((

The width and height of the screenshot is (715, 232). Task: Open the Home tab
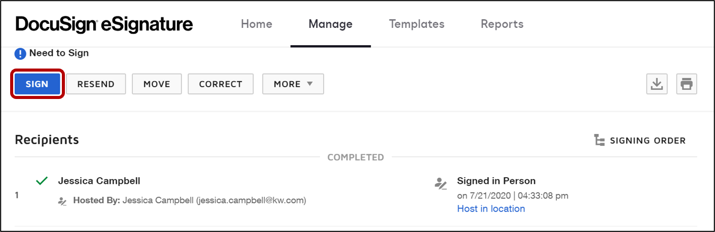pyautogui.click(x=257, y=24)
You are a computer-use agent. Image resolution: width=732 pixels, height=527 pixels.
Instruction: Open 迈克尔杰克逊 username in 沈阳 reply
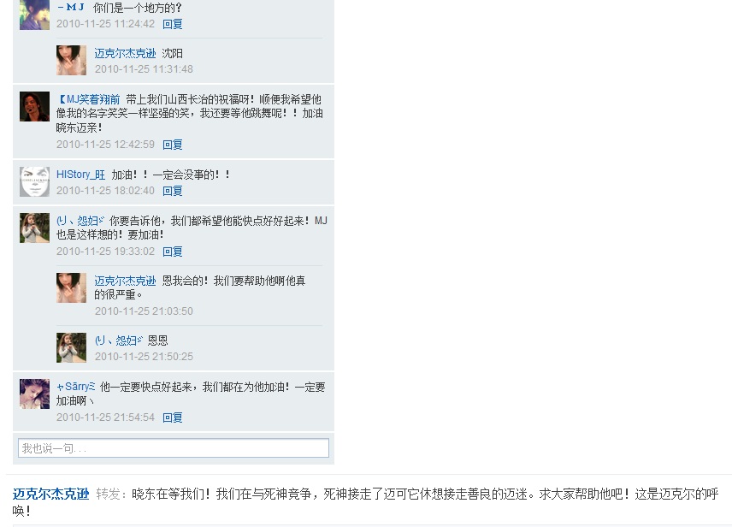tap(125, 53)
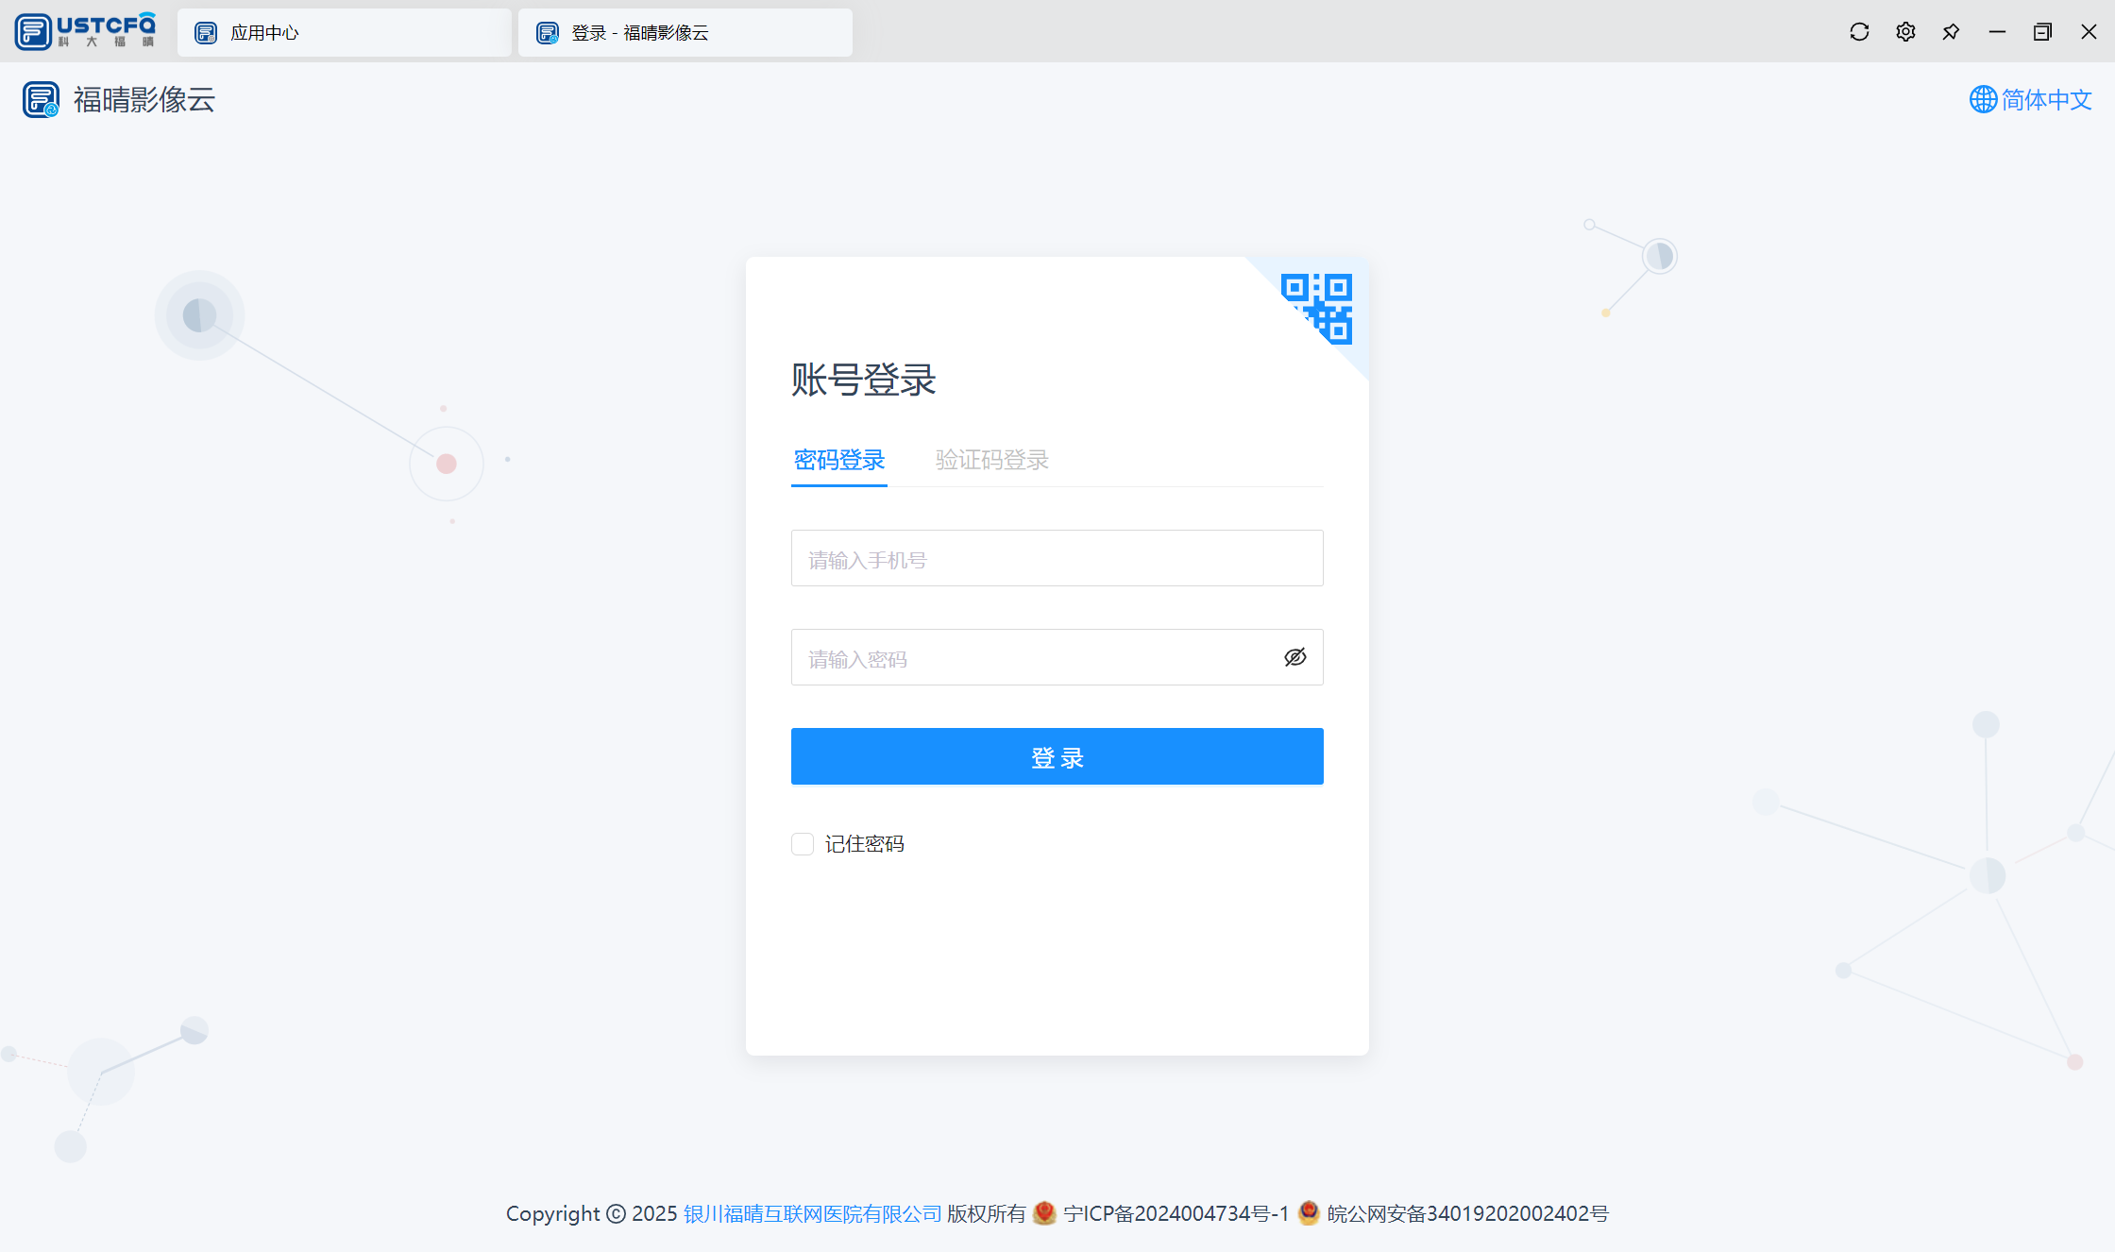Click the 福晴影像云 logo icon
Viewport: 2115px width, 1252px height.
coord(41,99)
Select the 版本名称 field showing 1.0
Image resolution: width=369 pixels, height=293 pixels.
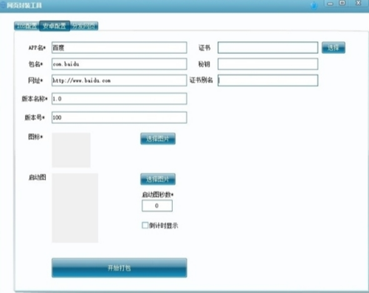click(120, 99)
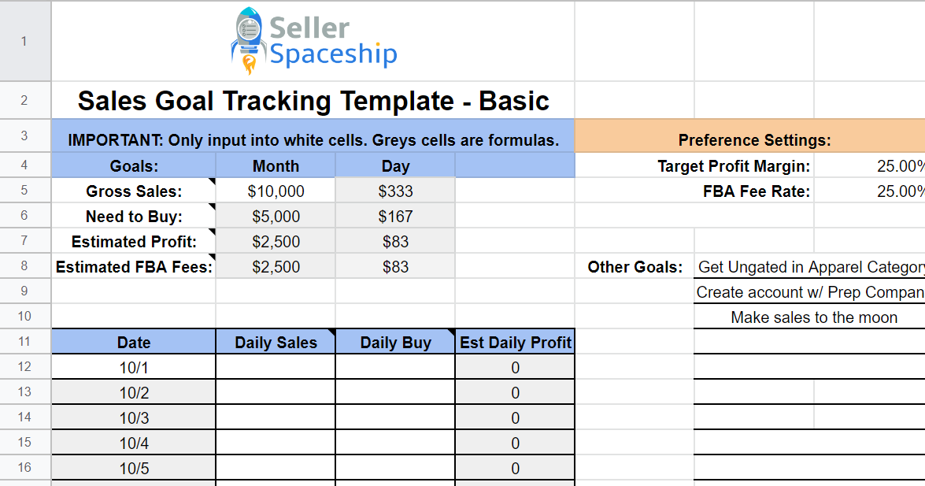
Task: Select the Target Profit Margin value cell
Action: [870, 166]
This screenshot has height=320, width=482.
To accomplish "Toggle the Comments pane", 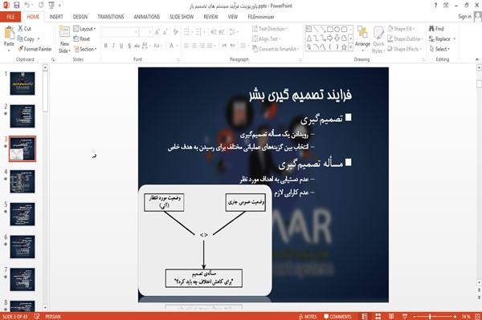I will click(337, 317).
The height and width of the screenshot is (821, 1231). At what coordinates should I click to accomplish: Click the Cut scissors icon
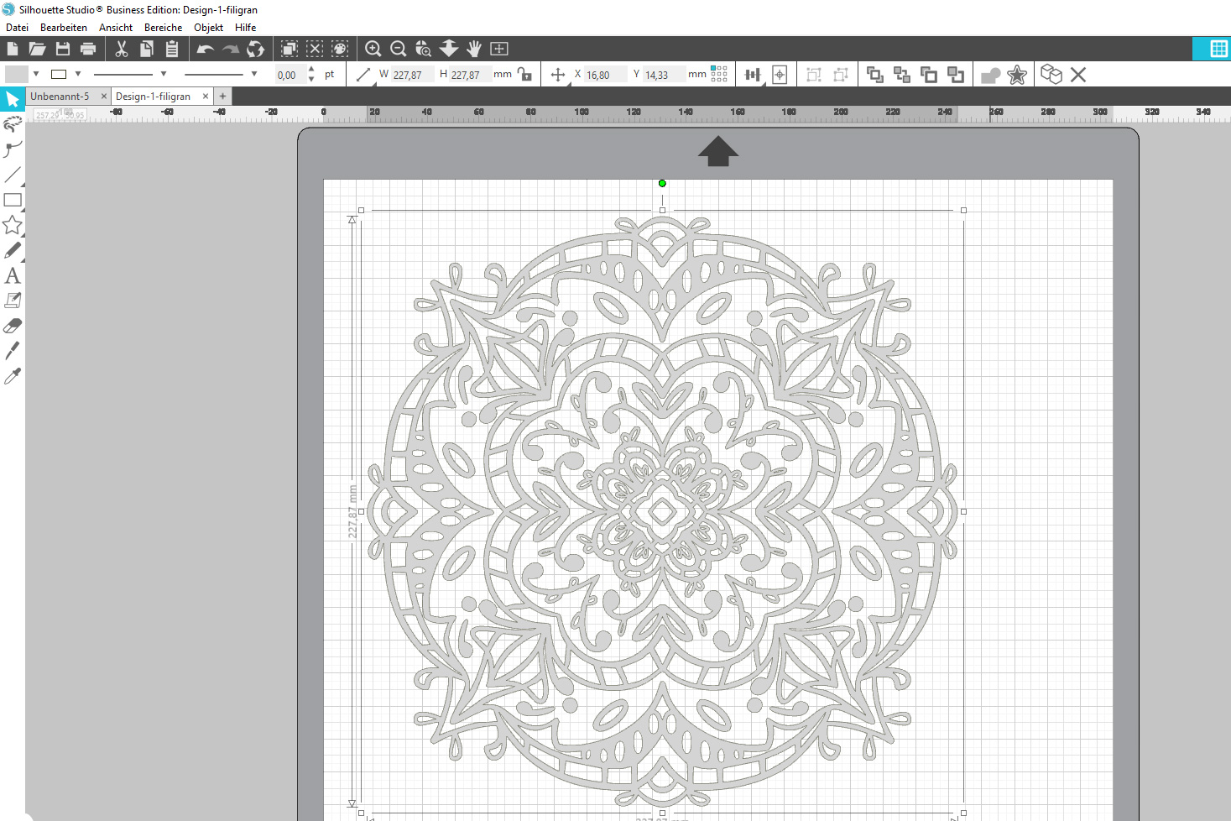pyautogui.click(x=122, y=49)
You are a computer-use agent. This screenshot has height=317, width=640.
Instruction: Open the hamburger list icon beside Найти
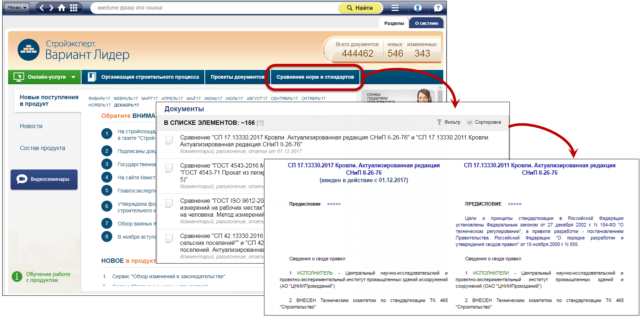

))

What you will do: Reproduce the records word for word, from the first line through the line containing "pyautogui.click(x=257, y=24)", and leave out the pictures.

Answer in full:
The width and height of the screenshot is (715, 232). Task: Open the Home tab
pyautogui.click(x=257, y=24)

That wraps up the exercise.